Something unexpected has been showing up on desks lately, whether it’s in a community college classroom in Ohio or a graduate seminar in California. Not laptops. Cards—small, laminated, illustrated cards with theorists printed on the front and conceptual frameworks summarized on the back—were not highlighted photocopies of Bourdieu; instead, they were arranged into small decks and distributed among students like baseball cards were among suburban children in the 1990s. It’s a strange sight. And yet it continues to show up.
All of this did not start with a Silicon Valley startup or an edtech business with a ton of Series B funding. Launched in the late 1990s, Theory.org.uk, a British website, discreetly created what many now consider to be the first academic trading cards in history. This physical deck included social theorists such as Stuart Hall, Anthony Giddens, and Bell Hooks, each of which distilled a thinker’s central contribution into something you could hold in your hand. Growth metrics or venture capital were not the foundation of its construction. It was created by British media scholar David Gauntlett, who seemed to think that access to ideas shouldn’t have to be painful.
The length of time it took America to pay attention is noteworthy. The cards were around for years before the term “gamification” gained popularity and before edtech investors began to raise capital based on the idea that education should be more like play. There was no trend argument on Theory.org.uk. Making cards was all that was required, and the underlying theory—that handling a concept physically alters how the brain interprets it—turns out to have more enduring power than the majority of scholarly investigations.
Since then, educational researchers have documented what some refer to as the “Trading Card Effect,” which is a pattern in which students retain and apply information more easily when they are physically sorting, organizing, or negotiating it. Even though the words on a card in your hand and a bullet point on a slide are identical, the brain does not seem to handle them in the same way. Gauntlett may have understood this exactly, or he may have simply found it intriguing. The result is the same in either case.
The timeline has a certain irony. The concept of gamification was developed in Silicon Valley for the majority of the 2010s and early 2020s. Fitness apps awarded digital badges for walking, Duolingo created streaks, and Robinhood threw animated confetti when users made trades. It is currently anticipated that the global gamification market will be worth more than $30 billion. In the meantime, a British academic had already used a laminated card and a print run that most likely cost very little to accomplish many of the same learning objectives.

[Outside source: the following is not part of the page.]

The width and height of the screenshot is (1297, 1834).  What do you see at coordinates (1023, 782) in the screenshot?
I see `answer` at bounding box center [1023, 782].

According to Theory.org.uk, the majority of edtech platforms continue to undervalue the importance of the social and physical aspects of learning. There is a difference between what happens when a student reads about both Foucault and Derrida in a textbook and when they are required to argue that Foucault is superior to Derrida in a specific analytical framework. There are stakes in this debate. There is weight on the card. People’s trading and reasoning processes shape their reputations, even small ones. It’s really hard to replicate that texture in a push notification.
Despite the enthusiasm on the ground, American academia has been slower to address this. Some academics continue to express open skepticism, posing legitimate queries about whether compression turns into distortion and whether a thinker such as Derrida can withstand being reduced to a card without losing everything crucial. Those worries aren’t entirely incorrect. However, a fifty-minute lecture given to a half-asleep audience also fails to maintain intellectual depth, and an increasing body of research indicates that the traditional lecture format has never worked as well as universities thought.
Whether theory trading cards will become commonplace in American classrooms is still up in the air. Academic institutions proceed cautiously, sometimes too cautiously, and in some departments, adopting anything that even remotely resembles a game still elicits automatic resistance. However, the decks continue to show up on seminar tables. Pupils continue to reach for them. Additionally, the professors who initially gave the whole thing a sidelong glance are beginning to pay closer attention to what the cards are actually doing. Apparently, this is something that the world’s first academic trading cards discovered long ago, in Britain, without much fanfare at all.